Screen: 21
Yoo Young Lee, MB, ChB
Princess Alexandra Hospital
Woolloongabba, QLD
Materials/
Methods: In this multi-institutional prospective trial, 32 patients with either hepatocellular carcinoma or oligometastatic liver disease suitable for SBRT using KIM guidance were enrolled, with each institution credentialled and treatment plans reviewed. Target motions were corrected during each fraction using KIM + external surrogate (a precision radiation medicine company or a technology company) gating, implanted fiducials serving as surrogates. A 3 – 5 mm gating threshold over 5 seconds was applied for beam-off and couch shifts, except in two cases where Breath-hold (BH) were inconsistent (15mm). Using a dose reconstruction method, the accuracy of KIM guided treatment was evaluated against standard of care relying on external surrogate.
Results: From January 2020 to November 2023, thirty-two patients were treated across six institutions in Australia, receiving 122 treatment fractions, with a median age of 66.5 years. The cases included 21 liver metastases and 11 hepatocellular carcinomas.
Th majority of patients (25/32) had a single lesion and primarily treated in breath-hold (25/32) and free-breathing (5/32) technique, with a median dose of 50 Gy over 5 fractions (range: 27.5 – 51 Gy in 3 – 5 fractions) using a 2 arc VMAT technique. The mean lesion diameter was 41.1mm (range: 17 – 103mm). Two patients were treated using standard treatment using CBCT without KIM guidance. The median PTV margin used was 5mm.
During 122 fractions, 107 motion correction events occurred in 25 of 32 patients (87%), with single events in 24 fractions and multiple events (up to four or more) in 30 fractions. To date, the evaluation of the first 20 patients demonstrated that all patients treated with KIM received doses within 5% of the planned dosimetry. Without KIM, two patients would have had >5% dose errors to GTVD100 and one patient would have exceeded the stomach dose constraint. For two of 24 BH patients, KIM detected irregular motion, requiring PTV margin increases to 15 mm, motion undetectable with external surrogates alone. There was no > grade 2 toxicity related to radiation treatment observed in the patient cohort.

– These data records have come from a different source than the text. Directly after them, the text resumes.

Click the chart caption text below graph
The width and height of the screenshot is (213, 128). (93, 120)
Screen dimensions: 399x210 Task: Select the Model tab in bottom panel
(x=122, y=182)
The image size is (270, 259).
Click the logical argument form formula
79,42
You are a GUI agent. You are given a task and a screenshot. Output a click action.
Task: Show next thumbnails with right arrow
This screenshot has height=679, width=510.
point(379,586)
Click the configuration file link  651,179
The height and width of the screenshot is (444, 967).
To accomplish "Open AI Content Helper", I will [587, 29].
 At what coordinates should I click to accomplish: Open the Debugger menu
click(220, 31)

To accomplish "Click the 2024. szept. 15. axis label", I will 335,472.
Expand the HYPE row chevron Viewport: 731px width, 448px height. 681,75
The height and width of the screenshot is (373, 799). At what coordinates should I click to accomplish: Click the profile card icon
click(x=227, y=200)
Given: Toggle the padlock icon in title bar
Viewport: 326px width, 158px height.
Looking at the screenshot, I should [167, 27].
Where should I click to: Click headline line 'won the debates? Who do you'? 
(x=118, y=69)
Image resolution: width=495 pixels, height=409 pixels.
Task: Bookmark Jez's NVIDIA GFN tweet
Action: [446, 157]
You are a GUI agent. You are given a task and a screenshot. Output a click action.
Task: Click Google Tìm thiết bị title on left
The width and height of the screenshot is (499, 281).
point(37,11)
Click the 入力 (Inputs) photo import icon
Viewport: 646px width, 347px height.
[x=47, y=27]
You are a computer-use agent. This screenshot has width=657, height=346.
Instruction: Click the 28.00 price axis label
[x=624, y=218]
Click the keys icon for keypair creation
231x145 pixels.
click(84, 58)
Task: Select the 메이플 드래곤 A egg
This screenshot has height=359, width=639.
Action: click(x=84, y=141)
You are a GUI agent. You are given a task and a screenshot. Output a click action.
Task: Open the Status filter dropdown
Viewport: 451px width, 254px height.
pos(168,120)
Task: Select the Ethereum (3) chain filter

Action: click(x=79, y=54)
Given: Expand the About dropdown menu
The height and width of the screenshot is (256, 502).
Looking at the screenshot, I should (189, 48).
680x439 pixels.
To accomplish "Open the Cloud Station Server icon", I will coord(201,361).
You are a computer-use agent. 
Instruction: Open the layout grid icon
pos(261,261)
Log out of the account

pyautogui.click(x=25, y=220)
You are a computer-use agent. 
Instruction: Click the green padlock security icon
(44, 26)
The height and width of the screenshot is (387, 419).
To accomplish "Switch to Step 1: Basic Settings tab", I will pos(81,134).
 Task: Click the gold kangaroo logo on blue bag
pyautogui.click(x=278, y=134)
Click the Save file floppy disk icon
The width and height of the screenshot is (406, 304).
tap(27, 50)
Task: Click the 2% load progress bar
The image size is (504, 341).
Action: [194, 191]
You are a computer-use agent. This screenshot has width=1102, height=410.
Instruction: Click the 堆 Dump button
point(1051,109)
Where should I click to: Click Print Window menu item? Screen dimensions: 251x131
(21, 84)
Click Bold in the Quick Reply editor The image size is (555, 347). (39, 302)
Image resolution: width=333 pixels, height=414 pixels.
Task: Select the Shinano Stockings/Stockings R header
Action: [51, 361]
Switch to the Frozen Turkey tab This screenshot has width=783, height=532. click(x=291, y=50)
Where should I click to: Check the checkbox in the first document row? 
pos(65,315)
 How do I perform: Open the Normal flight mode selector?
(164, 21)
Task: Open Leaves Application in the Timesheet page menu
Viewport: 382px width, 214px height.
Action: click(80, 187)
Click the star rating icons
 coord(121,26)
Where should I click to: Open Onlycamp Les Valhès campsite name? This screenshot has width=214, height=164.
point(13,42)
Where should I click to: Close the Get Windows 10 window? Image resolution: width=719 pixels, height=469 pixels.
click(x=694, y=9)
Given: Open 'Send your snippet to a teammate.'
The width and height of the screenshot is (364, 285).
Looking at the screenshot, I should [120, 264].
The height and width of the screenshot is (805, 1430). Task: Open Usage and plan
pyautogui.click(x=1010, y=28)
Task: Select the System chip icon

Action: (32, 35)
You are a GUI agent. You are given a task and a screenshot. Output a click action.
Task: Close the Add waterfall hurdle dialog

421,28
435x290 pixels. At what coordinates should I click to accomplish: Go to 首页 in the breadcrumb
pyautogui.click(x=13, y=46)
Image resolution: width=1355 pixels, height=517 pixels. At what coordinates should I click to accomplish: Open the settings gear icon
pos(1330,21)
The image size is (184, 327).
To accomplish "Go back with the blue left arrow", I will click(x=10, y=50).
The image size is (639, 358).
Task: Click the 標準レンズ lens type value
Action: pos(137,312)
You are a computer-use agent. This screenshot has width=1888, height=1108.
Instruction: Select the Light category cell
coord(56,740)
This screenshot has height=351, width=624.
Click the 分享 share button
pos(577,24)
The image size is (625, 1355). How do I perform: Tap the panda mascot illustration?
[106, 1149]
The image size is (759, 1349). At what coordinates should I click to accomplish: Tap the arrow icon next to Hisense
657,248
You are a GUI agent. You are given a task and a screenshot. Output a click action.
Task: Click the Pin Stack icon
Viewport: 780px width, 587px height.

Conclusion: This study demonstrates that integrating continuous KIM guidance enhances precision and confidence of liver SBRT delivery. Without continuous intrafraction image guidance, at least a 5mm PTV expansion would be advised to counter intrafraction motion. Future applications may include safe reduction of PTV margins and customisation for individual patients.